**Working data:**
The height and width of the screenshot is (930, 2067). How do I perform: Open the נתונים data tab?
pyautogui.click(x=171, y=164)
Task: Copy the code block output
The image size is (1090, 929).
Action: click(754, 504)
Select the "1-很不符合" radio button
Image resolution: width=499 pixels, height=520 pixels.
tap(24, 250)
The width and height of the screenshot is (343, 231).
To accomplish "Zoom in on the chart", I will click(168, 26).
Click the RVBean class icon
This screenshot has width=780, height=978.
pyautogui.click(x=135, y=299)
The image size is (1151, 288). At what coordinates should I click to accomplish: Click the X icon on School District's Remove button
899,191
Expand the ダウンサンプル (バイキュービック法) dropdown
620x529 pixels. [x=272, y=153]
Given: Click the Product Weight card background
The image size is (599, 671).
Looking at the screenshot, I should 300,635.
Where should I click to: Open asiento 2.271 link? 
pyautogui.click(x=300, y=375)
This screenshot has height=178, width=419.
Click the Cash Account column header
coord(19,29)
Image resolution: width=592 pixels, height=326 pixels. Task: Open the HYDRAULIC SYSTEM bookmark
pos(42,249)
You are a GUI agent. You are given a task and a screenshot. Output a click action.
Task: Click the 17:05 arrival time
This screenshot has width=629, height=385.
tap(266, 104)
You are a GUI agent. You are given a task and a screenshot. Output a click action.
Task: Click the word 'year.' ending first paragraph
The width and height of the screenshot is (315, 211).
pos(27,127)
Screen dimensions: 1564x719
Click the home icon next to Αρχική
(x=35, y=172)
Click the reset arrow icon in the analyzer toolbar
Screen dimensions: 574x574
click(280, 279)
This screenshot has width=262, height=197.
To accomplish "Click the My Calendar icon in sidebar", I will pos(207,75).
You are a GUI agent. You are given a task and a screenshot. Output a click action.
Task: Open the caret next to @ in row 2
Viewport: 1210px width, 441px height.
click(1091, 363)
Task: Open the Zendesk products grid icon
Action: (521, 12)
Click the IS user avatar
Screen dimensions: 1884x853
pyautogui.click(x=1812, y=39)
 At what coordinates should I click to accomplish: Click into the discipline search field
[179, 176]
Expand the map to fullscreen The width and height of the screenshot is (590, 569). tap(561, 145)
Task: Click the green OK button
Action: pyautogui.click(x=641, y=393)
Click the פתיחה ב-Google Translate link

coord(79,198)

**What needs to be done:** Copy the listing above word for word, from the line with "The image size is (1151, 288)." to the line with "620x529 pixels. [x=272, y=153]".

**Reply:**
The image size is (1151, 288). At what coordinates should I click to accomplish: Click the X icon on School District's Remove button
899,191
Expand the ダウンサンプル (バイキュービック法) dropdown
620x529 pixels. [x=272, y=153]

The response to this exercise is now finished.